Peter Howson, the internationally renowned Scottish artist, spoke enthusiastically of the Children's Escape and Serenity Art Garden, describing it as a "great project and vision".
The pioneering, multi-facility garden, which includes a beach, a wishing well, a wall of murals and a recording studio, was created by Hamilton Academical Community Trust and Blameless, a charity that aims to provide "happy memories" for children directly or indirectly affected by addiction or alcoholism. Howson is to create a mural for the wall.
Howson said he was on the mend and spoke of a "gradual relaunch" of himself as an artist.

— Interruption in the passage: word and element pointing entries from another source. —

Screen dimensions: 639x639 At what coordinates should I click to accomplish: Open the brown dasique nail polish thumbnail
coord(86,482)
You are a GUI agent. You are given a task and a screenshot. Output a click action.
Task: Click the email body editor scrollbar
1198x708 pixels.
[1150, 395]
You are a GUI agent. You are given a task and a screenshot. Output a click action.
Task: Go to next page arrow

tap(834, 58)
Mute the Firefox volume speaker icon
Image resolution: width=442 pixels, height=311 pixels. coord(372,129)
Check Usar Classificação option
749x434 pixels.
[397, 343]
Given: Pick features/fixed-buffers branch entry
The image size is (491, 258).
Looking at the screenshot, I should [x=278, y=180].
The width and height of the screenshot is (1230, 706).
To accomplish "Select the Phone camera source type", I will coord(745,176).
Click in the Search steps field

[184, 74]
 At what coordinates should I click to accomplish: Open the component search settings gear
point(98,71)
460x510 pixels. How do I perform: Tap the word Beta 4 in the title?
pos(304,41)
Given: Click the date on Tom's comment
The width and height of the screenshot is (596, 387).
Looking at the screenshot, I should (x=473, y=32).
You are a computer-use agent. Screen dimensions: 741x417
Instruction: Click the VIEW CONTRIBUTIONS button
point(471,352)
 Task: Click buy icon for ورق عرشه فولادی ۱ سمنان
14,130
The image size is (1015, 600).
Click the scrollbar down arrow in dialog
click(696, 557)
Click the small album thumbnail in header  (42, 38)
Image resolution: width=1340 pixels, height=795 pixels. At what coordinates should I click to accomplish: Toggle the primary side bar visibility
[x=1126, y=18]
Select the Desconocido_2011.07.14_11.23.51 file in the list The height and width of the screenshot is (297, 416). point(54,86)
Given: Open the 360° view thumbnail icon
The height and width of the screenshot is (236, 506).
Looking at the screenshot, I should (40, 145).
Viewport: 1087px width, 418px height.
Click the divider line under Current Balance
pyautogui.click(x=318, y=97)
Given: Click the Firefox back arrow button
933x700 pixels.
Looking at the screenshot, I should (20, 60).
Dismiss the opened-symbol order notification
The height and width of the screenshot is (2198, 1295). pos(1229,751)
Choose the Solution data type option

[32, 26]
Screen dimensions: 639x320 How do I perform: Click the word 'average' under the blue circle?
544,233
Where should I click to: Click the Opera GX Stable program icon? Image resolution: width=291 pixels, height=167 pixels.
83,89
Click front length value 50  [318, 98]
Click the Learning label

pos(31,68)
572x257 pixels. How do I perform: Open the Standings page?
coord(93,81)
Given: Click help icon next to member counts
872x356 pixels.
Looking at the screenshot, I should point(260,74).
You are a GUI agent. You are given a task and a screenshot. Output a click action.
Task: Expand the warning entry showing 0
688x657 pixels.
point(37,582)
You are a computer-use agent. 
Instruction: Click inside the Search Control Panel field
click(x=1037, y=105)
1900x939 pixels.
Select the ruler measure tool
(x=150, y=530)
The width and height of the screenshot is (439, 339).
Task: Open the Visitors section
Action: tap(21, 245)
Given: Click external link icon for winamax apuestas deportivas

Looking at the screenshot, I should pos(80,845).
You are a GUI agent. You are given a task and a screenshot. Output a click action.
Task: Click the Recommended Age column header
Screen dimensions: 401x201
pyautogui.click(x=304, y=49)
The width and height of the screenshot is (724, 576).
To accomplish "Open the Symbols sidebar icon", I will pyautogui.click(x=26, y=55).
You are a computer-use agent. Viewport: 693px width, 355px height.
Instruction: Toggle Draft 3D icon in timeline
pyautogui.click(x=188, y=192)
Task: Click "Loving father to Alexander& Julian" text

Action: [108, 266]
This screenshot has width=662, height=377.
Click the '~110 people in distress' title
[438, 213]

In interviews in February this year, he had referred to his year of hell in 2012, when he was treated in various Glasgow hospitals for severe depression and other ailments. He was finally discharged before Christmas.
Yesterday he said: "I've had a pretty bad six years health-wise but I made a comeback at the beginning of the year, when I had sold-out exhibition at the Maclaurin Art Gallery in Ayr.
"I got myself better at the beginning of the year and then I got really ill again.
"I couldn't understand what was happening, or why. They did an exploratory operation and I finally found a surgeon who discovered what was wrong with me: it was a physical ailment, not a mental ailment, but it has neurological consequences.
"So we got that sorted out, and I'm on the mend. I'm on the mend now. This is a kind of gradual relaunch or reinvention of myself. I've been through the wars and I've been battered about. But this project with the children means a lot to me.
"I'm in the same boat. These kids have got alcoholic or drug-addict parents: I'm an alcoholic and drug-addict parent."
He described the garden as incredible, adding: it's an ongoing thing, it's developing all the time. It's a living energy and the people that work here are all incredible".
"A lot of people have put in a lot of effort into it for nothing in return," he said. "This is something for the children, and the parents will benefit as well. The hope is that we can help the children. I've seen the bodies of children in Bosnia: it has always affected me."
The mural he will paint will be on the theme of hope. Howson smiled as he said that. Colin McGowan, a key figure at Hamilton, and a Blameless trustee, had forbidden him from doing "anything nightmarish to frighten the kids". He added: "So it's going to be a happy one. How can I do a happy painting? I will try."